John Venn (9 March 1759 – 1 July 1813) was a priest of the Church of England and a central figure of the group of religious philanthropists known as the Clapham sect.
He was born at Clapham, then south-west of central London, while his father Henry Venn was curate there, on 9 March 1759. He entered Sidney Sussex College, Cambridge, graduated B.A. in 1781, and M.A. in 1784.
Venn was rector of Little Dunham, Norfolk, from 1783 to 1792, and rector of Clapham from 1792 to his death. He was one of the original founders of the Church Missionary Society in 1797, and was a leading abolitionist and philanthropist. He ran the school set up by the Society for the Education of Africans which was set up in Clapham in 1799. He died at Clapham on 1 July 1813. A volume of his sermons was published after his death.

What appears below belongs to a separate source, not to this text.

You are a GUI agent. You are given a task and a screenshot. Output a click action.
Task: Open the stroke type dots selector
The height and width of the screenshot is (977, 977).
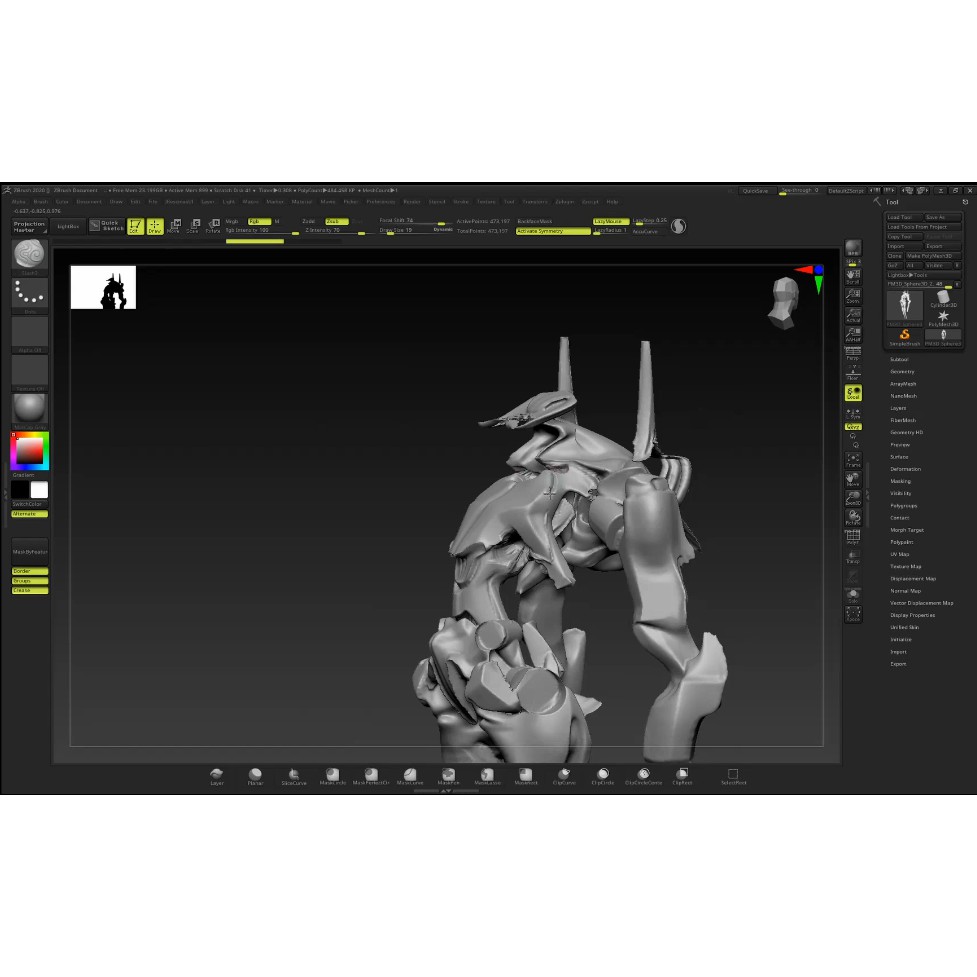(30, 294)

Venn married first, at Trinity Church, Hull, on 22 October 1789, Catherine, daughter of William King, merchant, of Kingston upon Hull. By her he had sons Henry Venn, and John, for many years vicar of St. Peter's, Hereford; also five daughters, of whom Jane, the second, married James Stephen, and was mother of James Fitzjames Stephen and Leslie Stephen; and Caroline married Stephen Ellis Batten and was mother of Emelia Russell Gurney. He married, secondly, on 25 August 1812, Frances, daughter of John Turton of Clapham.
Venn was the father of Henry Venn (1796-1873), honorary secretary of the Church Missionary Society, and grandfather of logician and philosopher John Venn.